5. Information Extraction Experiments
In this section, we evaluate our learned representations on their ability to capture semantic, rather than syntactic, information. Specifically, we investigate a set-expansion task in which we're given a corpus and a few “seed” noun phrases from a semantic category (e.g., Superheroes), and our goal is to identify other examples of the category in the corpus. This is a different type of weakly supervised task from the earlier domain adaptation tasks because we are given only a handful of positive examples from a category, rather than a large sample of positively and negatively labeled training examples from a separate domain.
Existing set-expansion techniques utilize the distributional hypothesis: Candidate noun phrases for a given semantic class are ranked based on how similar their contextual distributions are to those of the seeds. Here, we measure how performance on the set-expansion task varies when we employ different representations for the contextual distributions.
5.1 Methods
The set-expansion task we address is formalized as follows. Given a corpus, a set of seeds from some semantic category C, and a separate set of candidate phrases P, output a ranking of the phrases in P in decreasing order of likelihood of membership in the semantic category C.
For any given representation R, the set-expansion algorithm we investigate is straightforward: We rank candidate phrases in increasing order of the distance between their feature vectors and those of the seeds. The particular distance metrics utilized are detailed subsequently.
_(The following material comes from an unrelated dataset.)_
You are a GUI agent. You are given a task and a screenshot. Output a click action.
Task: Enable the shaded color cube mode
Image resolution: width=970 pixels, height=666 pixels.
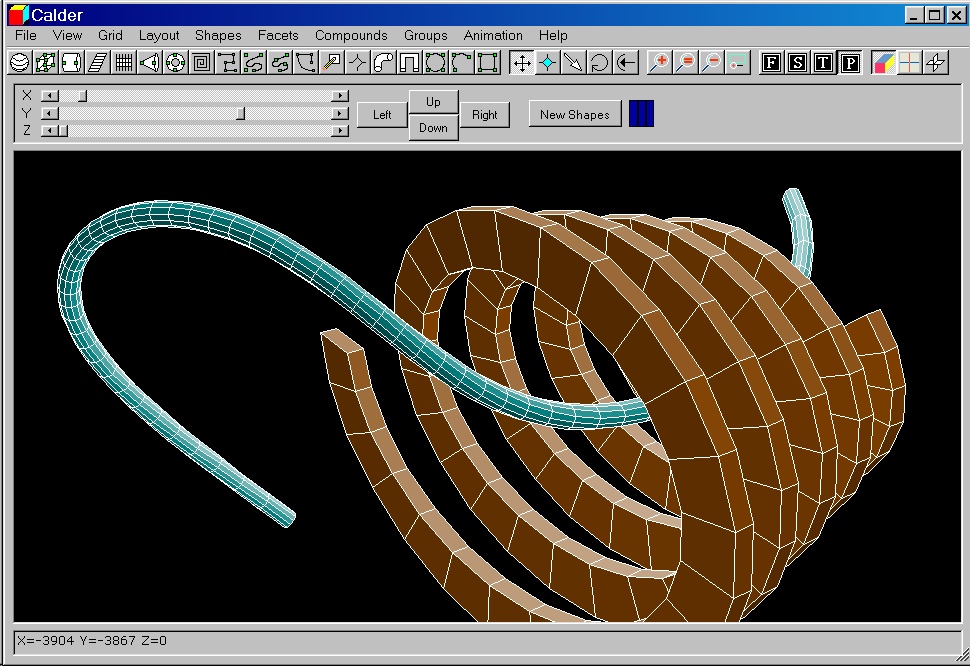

Because set expansion is performed at the level of word types rather than tokens, it requires type-based representations. We compare Hmm-Type-R, n-gram-R, Lattice-Type-R, and Brown-Type-R in this experiment. We used a 25-state HMM, and the Lattice-Type-R as described in the previous section. Following previous set-expansion experiments with n-grams (Ahuja and Downey 2010), we use a trigram model with Kneser-Ney smoothing for n-gram-R.
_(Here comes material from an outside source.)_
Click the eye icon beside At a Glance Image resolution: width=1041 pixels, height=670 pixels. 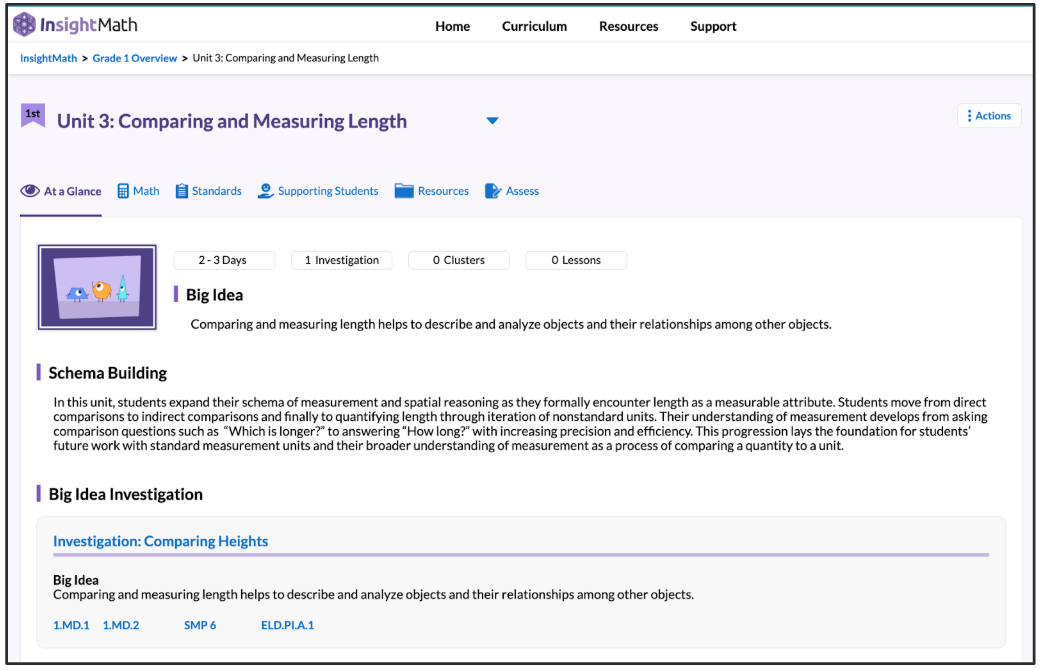point(30,191)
The distances between the candidate phrases and the seeds for Hmm-Type-R, n-gram-R, and Lattice-Type-R representations are calculated by first creating a prototypical “seed feature vector” equal to the mean of the feature vectors for each of the seeds in the given representation. Then, we rank candidate phrases in order of increasing distance between their feature vector and the seed feature vector. As a distance measure between vectors (in this case, probability distributions), we compute the average of five standard distance measures, including KL and JS divergence, and cosine, Euclidean, and L1 distance. In experiments, we found that improving upon this simple averaging was not easy—in fact, tuning a weighted average of the distance measures for each representation did not improve results significantly on held-out data.
For Brown clusters, we use prefixes of all possible lengths as features. We define the similarity between two Brown representation feature vectors to be the number of features they share in common (this is equivalent to the length of the longest common prefix between the two original Brown cluster labels). The candidate phrases are then ranked in decreasing order of the sum of their similarity scores to each of the seeds. We experimented with normalizing the similarity scores by the longer of the two vector lengths, and found this to decrease results slightly. We use unnormalized (integer) similarity scores for Brown clusters in our experiments.
5.2 Data Sets
We utilized a set of approximately 100,000 sentences of Web text, joining multi-word named entities in the corpus into single tokens using the Lex algorithm (Downey, Broadhead, and Etzioni 2007). This process enables each named entity (the focus of the set-expansion experiments) to be treated as a single token, with a single representation vector for comparison. We developed all word type representations using this corpus.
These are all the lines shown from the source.